Pixel coordinate grounding data
============================================================

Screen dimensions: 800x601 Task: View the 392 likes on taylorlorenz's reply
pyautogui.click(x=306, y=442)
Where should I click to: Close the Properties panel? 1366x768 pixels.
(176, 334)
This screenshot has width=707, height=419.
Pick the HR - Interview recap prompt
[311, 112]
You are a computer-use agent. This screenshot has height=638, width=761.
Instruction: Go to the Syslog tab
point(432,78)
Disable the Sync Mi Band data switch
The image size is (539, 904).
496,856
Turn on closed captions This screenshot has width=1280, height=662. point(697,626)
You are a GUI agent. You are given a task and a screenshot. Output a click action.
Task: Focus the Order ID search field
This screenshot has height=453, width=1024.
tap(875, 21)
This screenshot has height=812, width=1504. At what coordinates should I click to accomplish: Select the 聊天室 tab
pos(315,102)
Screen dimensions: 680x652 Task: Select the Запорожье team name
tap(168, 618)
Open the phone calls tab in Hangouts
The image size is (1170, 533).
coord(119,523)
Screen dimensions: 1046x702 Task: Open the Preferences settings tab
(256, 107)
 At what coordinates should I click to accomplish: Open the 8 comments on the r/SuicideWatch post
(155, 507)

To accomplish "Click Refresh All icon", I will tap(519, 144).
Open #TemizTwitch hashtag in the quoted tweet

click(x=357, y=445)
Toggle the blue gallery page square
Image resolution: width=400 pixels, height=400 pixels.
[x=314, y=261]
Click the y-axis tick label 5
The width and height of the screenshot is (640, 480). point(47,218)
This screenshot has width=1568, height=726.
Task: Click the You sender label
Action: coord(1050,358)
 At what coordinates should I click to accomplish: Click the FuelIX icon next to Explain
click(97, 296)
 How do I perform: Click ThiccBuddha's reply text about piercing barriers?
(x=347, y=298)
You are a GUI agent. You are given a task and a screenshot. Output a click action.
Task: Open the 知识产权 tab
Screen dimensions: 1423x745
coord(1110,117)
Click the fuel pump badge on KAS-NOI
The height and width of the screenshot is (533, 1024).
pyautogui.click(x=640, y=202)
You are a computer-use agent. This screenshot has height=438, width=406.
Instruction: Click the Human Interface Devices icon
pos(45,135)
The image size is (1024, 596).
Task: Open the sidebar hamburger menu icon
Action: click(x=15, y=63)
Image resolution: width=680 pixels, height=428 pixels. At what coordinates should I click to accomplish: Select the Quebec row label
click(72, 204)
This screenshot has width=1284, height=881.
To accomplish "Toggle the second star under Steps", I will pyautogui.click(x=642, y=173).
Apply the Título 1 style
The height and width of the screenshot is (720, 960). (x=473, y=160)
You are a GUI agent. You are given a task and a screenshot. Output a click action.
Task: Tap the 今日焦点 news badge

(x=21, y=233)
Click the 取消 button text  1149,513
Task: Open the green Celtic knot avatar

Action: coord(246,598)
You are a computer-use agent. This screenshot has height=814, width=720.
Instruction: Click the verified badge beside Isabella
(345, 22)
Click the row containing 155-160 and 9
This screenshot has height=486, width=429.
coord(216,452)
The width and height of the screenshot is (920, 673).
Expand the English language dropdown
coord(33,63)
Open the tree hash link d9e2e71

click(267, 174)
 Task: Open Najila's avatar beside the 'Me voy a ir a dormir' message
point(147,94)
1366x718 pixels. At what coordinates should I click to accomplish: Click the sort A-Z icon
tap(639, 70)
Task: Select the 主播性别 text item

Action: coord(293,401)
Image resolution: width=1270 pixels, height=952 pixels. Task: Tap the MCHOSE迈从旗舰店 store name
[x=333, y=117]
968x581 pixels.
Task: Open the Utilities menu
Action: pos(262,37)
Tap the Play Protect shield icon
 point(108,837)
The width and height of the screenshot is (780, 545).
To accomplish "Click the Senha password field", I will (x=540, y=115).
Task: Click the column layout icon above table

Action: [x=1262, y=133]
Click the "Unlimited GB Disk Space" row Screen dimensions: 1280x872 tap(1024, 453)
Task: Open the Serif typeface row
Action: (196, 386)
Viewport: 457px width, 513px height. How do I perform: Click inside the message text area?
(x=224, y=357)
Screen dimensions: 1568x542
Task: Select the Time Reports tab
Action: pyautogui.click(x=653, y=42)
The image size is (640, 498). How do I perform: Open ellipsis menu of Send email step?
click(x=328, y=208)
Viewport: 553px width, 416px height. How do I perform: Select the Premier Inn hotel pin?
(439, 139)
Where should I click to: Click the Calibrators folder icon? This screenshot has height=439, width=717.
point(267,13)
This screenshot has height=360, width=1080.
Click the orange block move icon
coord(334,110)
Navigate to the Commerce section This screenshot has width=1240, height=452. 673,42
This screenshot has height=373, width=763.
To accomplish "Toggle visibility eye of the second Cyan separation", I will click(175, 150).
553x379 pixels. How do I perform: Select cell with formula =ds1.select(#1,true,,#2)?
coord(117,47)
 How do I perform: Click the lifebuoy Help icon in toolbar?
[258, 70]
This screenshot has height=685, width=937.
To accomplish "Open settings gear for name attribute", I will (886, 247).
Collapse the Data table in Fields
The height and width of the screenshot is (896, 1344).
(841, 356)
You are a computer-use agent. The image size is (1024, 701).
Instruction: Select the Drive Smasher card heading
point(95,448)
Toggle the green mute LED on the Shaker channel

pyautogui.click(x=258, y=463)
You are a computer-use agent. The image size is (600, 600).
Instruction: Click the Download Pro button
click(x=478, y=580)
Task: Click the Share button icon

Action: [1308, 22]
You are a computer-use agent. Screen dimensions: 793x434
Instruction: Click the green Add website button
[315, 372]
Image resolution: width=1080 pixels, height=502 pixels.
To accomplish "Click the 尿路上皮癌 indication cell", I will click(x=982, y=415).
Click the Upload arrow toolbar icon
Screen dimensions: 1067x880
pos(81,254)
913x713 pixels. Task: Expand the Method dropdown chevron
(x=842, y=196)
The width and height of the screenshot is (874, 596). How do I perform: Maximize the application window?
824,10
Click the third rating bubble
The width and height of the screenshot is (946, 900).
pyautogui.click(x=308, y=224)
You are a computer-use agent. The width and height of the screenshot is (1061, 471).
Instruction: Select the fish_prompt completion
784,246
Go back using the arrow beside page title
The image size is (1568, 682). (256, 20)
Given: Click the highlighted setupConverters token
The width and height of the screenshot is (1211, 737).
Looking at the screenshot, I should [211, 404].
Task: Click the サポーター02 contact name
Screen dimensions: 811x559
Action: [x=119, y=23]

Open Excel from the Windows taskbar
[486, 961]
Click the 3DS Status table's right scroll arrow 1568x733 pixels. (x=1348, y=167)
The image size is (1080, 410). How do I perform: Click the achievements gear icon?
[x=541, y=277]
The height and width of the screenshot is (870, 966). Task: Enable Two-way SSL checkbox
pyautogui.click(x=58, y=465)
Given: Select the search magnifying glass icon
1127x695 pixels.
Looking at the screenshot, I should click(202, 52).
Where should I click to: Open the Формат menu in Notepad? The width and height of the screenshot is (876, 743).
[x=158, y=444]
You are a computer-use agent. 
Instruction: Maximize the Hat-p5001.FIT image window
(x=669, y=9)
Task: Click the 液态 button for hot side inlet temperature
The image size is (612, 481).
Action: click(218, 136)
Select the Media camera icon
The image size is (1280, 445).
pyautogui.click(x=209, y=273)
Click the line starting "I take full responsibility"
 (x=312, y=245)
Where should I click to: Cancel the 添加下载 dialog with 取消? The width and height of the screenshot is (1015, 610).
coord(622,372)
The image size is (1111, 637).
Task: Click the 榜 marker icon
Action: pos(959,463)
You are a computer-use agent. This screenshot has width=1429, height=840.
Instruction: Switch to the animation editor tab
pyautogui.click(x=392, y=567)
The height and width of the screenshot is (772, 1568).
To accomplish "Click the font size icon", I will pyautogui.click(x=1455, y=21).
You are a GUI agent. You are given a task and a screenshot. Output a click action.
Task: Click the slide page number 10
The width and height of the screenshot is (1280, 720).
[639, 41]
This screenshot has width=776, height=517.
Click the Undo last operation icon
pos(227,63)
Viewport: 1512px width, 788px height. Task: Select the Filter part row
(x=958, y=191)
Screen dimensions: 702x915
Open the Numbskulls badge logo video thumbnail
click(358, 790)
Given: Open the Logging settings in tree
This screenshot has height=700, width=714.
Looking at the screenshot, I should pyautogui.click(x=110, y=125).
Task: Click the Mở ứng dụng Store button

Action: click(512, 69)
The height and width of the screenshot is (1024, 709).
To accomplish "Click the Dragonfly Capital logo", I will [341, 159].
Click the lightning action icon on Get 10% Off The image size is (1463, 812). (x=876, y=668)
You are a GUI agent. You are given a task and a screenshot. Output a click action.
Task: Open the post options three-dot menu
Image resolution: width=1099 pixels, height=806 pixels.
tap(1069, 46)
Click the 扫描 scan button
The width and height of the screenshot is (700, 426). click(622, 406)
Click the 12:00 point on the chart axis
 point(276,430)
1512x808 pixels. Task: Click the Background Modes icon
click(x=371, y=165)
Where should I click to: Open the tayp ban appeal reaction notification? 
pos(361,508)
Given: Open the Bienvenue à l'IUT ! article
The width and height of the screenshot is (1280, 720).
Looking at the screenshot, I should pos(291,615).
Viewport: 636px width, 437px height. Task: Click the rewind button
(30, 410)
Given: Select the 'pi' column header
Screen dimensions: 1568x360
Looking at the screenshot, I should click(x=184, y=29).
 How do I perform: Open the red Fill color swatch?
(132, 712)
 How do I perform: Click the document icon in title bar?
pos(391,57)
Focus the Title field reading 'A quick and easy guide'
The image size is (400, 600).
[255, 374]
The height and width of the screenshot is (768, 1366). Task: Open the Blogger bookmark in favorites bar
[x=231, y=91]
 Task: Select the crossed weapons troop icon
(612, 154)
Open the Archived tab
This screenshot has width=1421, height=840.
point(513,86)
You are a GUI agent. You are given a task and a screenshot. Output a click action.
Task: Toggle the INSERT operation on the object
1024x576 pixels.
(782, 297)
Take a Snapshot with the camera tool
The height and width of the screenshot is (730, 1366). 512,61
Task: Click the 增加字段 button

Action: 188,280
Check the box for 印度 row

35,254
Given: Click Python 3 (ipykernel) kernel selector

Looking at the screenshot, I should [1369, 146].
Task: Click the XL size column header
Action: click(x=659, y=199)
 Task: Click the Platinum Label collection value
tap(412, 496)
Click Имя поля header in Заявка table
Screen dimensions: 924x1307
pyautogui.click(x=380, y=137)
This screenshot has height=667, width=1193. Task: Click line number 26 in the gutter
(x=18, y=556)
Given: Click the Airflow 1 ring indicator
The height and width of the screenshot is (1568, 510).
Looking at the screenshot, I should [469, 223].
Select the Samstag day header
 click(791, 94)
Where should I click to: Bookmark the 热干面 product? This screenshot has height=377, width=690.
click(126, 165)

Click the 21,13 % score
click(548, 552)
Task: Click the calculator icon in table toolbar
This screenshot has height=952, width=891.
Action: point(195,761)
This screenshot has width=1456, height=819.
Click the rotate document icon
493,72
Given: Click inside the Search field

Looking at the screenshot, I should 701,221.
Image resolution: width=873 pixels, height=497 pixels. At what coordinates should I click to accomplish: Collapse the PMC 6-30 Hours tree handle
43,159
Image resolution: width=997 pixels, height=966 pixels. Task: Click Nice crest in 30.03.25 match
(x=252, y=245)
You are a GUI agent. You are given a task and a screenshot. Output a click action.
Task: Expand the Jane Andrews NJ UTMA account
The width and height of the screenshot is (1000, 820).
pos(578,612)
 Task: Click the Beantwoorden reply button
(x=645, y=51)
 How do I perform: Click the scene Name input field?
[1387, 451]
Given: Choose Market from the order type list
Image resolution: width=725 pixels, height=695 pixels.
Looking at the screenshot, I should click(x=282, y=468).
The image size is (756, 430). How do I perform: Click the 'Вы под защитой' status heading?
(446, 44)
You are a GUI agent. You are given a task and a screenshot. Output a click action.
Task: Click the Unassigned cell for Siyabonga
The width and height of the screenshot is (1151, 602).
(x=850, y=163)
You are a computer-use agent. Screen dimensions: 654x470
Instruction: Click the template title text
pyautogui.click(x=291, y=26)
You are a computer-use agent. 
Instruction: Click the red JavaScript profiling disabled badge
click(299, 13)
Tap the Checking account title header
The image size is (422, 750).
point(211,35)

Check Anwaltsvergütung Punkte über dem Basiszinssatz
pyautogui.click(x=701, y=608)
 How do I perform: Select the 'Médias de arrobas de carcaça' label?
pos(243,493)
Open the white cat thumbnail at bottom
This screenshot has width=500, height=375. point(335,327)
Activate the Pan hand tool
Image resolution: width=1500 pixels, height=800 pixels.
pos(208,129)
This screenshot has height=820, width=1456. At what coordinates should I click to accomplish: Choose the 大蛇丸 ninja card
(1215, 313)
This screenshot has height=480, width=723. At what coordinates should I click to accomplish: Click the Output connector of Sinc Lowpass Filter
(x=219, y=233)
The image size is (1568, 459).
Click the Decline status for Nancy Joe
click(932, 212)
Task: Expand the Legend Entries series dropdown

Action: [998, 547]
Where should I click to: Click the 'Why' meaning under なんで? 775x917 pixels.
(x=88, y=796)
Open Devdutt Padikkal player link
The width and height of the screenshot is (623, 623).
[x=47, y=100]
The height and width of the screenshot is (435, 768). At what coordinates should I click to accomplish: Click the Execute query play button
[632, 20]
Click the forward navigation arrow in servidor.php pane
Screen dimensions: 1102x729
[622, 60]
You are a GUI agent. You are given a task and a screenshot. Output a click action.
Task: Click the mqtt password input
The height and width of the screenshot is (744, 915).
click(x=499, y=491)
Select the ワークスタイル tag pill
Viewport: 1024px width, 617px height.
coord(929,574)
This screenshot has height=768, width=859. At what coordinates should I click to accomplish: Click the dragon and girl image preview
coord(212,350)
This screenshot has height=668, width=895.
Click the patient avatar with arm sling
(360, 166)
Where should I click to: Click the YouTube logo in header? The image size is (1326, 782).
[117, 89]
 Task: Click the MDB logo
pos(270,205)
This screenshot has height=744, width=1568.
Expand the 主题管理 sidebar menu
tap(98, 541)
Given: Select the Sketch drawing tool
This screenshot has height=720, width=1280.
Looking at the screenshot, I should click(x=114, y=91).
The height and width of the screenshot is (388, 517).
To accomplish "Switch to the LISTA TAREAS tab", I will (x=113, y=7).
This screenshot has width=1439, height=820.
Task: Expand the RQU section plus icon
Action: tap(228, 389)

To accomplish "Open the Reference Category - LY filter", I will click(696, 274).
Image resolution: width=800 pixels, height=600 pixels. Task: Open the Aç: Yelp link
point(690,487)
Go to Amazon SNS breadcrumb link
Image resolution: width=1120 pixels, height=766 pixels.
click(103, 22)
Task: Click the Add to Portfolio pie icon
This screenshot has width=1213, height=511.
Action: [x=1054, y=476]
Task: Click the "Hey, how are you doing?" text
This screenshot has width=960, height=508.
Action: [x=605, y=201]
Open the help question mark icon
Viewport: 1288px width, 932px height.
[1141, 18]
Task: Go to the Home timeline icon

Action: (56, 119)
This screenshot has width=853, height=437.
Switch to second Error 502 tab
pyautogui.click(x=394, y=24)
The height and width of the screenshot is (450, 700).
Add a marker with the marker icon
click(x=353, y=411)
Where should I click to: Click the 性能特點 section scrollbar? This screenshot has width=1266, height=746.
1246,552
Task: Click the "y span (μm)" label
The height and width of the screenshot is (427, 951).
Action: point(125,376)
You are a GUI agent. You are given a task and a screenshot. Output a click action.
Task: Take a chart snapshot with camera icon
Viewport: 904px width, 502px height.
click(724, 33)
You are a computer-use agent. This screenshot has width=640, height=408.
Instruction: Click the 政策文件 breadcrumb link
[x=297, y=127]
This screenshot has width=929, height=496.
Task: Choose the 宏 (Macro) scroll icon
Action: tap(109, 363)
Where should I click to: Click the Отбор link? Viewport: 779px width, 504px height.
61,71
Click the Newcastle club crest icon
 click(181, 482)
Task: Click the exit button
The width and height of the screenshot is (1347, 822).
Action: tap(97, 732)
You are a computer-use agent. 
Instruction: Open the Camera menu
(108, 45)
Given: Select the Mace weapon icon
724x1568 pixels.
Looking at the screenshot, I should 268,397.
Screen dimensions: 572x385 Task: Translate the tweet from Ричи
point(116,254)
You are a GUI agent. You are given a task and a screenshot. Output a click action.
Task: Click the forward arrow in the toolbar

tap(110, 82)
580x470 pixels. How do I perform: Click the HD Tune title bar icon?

============================================================

Problem -> Each line above where the word "password" occurs should be returned in full.

Task answer ->
To accomplish "Click the Senha password field", I will (x=540, y=115).
Task: Click the mqtt password input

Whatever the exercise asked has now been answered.